Knowledge of the anatomy of the body is essential when carrying out invasive procedures. The orbital anatomy is particularly interesting as it allows some neurovascular structures to be subjected to the effects of local anaesthetic while sparing others. There are also serious potential complications from retrobulbar injections. This review takes an in depth look at the anatomy of the orbit, the technique of retrobulbar injections, complications, and management of retrobulbar haemorrhage.

Introduction & Background

The aim of retrobulbar anaesthesia is to provide safe, painless, efficient, and effective local anaesthesia by infiltrating the intraconal space [1-4]. The advantages of the technique is rapid onset of analgesia and akinesia with the use of relatively small volumes of anaesthetic [3, 5].

Because the needle is inserted blindly, adverse events, including scleral perforation, haemorrhage, and injection of anaesthetic agent into the perioptic meningeal space, may occur [3]. As a result, knowledge of the anatomy of the intraorbital structures is important when carrying out such an invasive procedure.

Review

The anatomy of the orbit

The orbit is shaped as a four-sided pyramid that has three sides near the posterior apex directed medially and upwards to the superior orbital fissure. The eye sits in the anterior orbit closer to the roof and lateral wall. The lateral orbital rim is approximately at the level of the eye’s equator, with its maximum dimension 1cm behind the orbital rim corresponding to the widest point of the orbital cavity. The orbit cavity volume is approximately 30ml, and the dimensions of the orbital rim are 40mm horizontally, 35mm vertically, 45 to 50mm from the anterior lacrimal crest, and 40mm from the lateral rim to the superior orbital fissure [2, 6]. The globe has a volume of 7ml, occupying 1/5 of the cavity. The diameters of the globe are 24mm anterior-posterior, 23mm vertical and 23.5mm horizontal [6-8].

The seven bones forming the orbit include the maxilla, palatine, zygomatic, sphenoid, frontal, ethmoid, and lacrimal bones. They develop from neural crest cells and are present by the third month of gestation. Ossification is completed by birth, except at the orbital apex [8]. The lesser wing of sphenoid is initially cartilaginous, whereas the other bones develop by intramembranous ossification and enlargement of the orbit relies on the growth of the eyeball [8].

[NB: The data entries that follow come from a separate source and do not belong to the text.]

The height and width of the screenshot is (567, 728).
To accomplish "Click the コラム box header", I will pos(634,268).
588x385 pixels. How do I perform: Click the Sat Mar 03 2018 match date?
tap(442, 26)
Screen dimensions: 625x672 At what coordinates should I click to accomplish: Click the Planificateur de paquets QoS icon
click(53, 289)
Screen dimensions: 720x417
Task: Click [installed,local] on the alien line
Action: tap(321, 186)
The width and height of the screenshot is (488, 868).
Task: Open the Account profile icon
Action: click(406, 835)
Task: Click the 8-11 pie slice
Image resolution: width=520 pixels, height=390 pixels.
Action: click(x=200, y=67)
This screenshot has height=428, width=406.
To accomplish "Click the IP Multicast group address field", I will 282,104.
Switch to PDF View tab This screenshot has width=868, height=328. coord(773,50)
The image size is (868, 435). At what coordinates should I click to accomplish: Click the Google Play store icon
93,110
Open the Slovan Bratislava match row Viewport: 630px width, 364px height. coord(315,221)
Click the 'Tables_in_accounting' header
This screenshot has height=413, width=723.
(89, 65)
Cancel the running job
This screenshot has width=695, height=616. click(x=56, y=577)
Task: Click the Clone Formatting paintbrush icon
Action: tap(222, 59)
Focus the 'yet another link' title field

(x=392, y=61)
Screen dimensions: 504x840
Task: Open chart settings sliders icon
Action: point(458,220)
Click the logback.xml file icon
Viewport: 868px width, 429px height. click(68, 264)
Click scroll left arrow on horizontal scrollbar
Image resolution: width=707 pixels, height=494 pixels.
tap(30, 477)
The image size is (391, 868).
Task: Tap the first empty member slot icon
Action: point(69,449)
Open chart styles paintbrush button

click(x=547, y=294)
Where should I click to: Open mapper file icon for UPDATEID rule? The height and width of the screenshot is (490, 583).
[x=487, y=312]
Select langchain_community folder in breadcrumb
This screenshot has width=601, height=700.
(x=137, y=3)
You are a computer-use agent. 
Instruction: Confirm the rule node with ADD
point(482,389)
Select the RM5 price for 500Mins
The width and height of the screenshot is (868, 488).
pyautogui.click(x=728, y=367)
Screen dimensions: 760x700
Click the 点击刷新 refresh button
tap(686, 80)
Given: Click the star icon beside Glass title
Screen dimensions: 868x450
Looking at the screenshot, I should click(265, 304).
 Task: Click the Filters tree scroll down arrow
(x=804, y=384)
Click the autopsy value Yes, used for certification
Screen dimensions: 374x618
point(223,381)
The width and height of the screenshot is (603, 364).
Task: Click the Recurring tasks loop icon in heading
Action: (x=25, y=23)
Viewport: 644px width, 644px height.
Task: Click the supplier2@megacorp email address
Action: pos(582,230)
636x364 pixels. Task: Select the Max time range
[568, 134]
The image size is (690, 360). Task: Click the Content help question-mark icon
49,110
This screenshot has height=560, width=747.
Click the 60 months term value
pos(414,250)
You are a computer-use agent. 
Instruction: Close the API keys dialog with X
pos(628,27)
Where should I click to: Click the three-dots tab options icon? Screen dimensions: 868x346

The apex of the orbit communicates with the intracranial cavity via the optic foramen and superior orbital fissure, and the pterygopalatine fossa and ganglion via the posterior part of the inferior orbital fissure. In this small space, many important neurovascular structures pass into the orbital cavity and are acutely susceptible to compression [6].

The periorbita is the periosteum of the bones and is derived from the mesodermal layer of the embryonic eyelid, continuous with the orbital septum via the arcus marginalis of the eyelids. It receives its sensation from the trigeminal nerve branches in the orbit. It is loosely attached to the bones allowing the accumulation of blood, pus and tumour. At the foramina, sutures, arcus marginalis, trochlear fossa, lateral tubercle, anterior lacrimal crest, and the dural sheath of the optic nerve, it is firmly attached [8]. The periorbita is continuous with the endosteal layer of the dura mater at the superior orbital fissure, optic and anterior ethmoidal canal and splits at the lacrimal groove to enclose the sac and forms the periosteum of the canal. It also encloses the lacrimal gland in the lateral orbital roof [8].

At the optic canal and medial end of the superior orbital fissure, the periorbita forms the annulus of Zinn, to surround and form the origin of the four rectus muscles (Figure 1) [2, 8]. This fibrous ring separates the fissure into intraconal and extraconal spaces. The lacrimal, frontal and trochlear nerves from the ophthalmic division of the trigeminal nerve pass outside of the annulus of Zinn in the fissure’s superior narrower portion. The nerves passing within the annulus of Zinn and susceptible to retrobulbar anaesthesia include the optic nerve, superior and inferior divisions of the oculomotor nerve, the abducens nerve, and nasociliary branch of the ophthalmic trigeminal nerve. The orbital fat cushions these structures, aids in movement, and complex fibrous septae from Tenon’s capsule around the globe to the periorbita divides the orbital fat [8].                            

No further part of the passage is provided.